So, basically, I have four players:
One of them bitches about basically every encounter and finds someone or something to blame anytime his character fails at something.
One of them is normally fine, but occasionally, usually when encountering a monster that he can't just run up to and trade full attacks with, or when he is wrong about a rule, he explodes, calls people (usually me) names, screams, and threatens to quit the game.
The other two were pretty calm and drama free, but during the last half-dozen sessions or so they started exhibiting the same behavior as the first two, and I don't know it is the other players rubbing off on them, my game driving them to it, or some combination of the above.

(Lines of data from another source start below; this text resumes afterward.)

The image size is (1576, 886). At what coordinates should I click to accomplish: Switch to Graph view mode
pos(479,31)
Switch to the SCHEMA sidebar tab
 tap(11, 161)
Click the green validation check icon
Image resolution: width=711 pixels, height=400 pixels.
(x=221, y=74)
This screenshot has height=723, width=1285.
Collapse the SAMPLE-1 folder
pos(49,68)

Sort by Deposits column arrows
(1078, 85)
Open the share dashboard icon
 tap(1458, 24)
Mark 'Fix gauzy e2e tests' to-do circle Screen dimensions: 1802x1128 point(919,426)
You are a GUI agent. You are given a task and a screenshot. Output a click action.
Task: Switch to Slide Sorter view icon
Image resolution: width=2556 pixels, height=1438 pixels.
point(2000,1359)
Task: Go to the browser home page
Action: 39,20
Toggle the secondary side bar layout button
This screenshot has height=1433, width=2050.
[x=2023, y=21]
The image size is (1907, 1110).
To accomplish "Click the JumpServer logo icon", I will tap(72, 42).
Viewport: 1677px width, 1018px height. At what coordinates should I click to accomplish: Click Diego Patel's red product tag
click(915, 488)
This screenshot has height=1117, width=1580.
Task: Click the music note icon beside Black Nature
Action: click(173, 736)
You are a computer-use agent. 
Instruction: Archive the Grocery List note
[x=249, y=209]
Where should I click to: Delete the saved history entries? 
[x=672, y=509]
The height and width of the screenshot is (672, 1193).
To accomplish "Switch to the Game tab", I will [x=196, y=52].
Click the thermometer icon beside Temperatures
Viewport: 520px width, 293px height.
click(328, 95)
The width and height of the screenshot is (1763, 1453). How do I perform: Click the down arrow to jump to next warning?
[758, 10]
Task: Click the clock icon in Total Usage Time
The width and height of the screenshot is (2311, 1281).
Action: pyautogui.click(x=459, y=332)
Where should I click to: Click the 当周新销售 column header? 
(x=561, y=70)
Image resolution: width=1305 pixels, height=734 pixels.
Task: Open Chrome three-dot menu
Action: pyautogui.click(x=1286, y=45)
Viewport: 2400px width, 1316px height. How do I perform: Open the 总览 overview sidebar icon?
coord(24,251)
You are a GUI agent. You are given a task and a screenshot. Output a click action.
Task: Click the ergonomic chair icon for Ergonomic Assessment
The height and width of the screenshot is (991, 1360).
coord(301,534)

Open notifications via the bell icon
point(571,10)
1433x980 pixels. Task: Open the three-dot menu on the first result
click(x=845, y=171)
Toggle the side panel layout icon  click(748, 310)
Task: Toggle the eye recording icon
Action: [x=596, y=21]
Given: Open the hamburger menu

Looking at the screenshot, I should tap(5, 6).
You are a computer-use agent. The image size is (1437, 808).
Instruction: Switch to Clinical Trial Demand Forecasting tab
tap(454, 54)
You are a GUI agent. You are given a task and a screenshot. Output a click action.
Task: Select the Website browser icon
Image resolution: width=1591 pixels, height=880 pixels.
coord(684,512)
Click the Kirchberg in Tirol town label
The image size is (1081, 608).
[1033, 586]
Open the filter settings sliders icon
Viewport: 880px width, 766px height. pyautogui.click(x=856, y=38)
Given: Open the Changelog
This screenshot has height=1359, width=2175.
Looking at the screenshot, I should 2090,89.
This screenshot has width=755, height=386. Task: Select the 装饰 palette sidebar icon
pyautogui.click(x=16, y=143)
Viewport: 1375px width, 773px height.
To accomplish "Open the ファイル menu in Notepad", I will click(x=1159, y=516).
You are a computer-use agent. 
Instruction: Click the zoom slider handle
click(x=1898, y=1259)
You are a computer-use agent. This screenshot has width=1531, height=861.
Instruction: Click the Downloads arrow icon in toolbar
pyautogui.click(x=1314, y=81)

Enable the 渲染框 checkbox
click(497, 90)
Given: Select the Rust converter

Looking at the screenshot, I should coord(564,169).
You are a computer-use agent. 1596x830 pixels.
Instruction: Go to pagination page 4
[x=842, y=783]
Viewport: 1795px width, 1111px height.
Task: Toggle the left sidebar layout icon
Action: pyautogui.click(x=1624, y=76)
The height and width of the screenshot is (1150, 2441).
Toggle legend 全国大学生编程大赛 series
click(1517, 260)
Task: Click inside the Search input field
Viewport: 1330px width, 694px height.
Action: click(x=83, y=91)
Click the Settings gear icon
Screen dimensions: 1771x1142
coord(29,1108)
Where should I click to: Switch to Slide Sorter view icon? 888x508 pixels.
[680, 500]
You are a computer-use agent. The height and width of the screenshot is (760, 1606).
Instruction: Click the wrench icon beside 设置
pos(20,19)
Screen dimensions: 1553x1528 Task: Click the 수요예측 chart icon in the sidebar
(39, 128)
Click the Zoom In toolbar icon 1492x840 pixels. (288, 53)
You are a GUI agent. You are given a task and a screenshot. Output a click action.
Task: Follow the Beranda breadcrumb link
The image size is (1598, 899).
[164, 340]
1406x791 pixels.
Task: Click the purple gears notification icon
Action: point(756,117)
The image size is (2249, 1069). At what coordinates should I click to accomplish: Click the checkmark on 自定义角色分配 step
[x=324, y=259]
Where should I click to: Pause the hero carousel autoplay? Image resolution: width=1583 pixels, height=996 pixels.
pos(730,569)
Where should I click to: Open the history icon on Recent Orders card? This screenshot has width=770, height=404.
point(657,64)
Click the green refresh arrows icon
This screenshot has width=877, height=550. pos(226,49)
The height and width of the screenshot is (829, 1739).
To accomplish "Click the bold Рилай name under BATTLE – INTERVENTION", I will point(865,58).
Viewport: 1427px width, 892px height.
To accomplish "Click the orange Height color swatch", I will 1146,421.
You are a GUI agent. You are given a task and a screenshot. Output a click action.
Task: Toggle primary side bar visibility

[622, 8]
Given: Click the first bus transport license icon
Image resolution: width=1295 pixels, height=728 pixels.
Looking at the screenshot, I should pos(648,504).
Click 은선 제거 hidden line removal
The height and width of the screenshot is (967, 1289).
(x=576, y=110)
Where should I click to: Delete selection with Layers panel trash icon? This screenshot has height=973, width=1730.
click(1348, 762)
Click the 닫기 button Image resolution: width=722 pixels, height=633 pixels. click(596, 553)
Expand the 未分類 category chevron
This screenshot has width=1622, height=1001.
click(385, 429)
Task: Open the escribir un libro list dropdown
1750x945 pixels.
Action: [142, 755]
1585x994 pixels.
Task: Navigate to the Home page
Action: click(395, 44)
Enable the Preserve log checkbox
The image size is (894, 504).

Some data about my game(s):

I typically run about six encounters a session.

The players complain that they are forced to spend too much money on consumables, but are still significantly above WBL the entire game.

About once every five sessions they have a close fight where several of the players are down and they are seriously considering retreating to avoid a TPK, but pull through and win in the end.

About once every ten sessions the players will have an encounter where they are unable to achieve their goals the first time. They decide to fall back and regroup / resupply / research / ask for help, the enemy gets away and has to be tracked down, or the enemy incapacitates them on their first encounter.

About once every twenty sessions the party suffers a serious setback; the fail to stop the villain, they are forced to abandon the mission, one of the players dies (and resurrections isn't recoverable), they get their allies killed, or they make a mistake and choose the wrong side.

About once every fifty sessions the group actually suffers a TPK and either starts over or has to resort to a deus ex machina.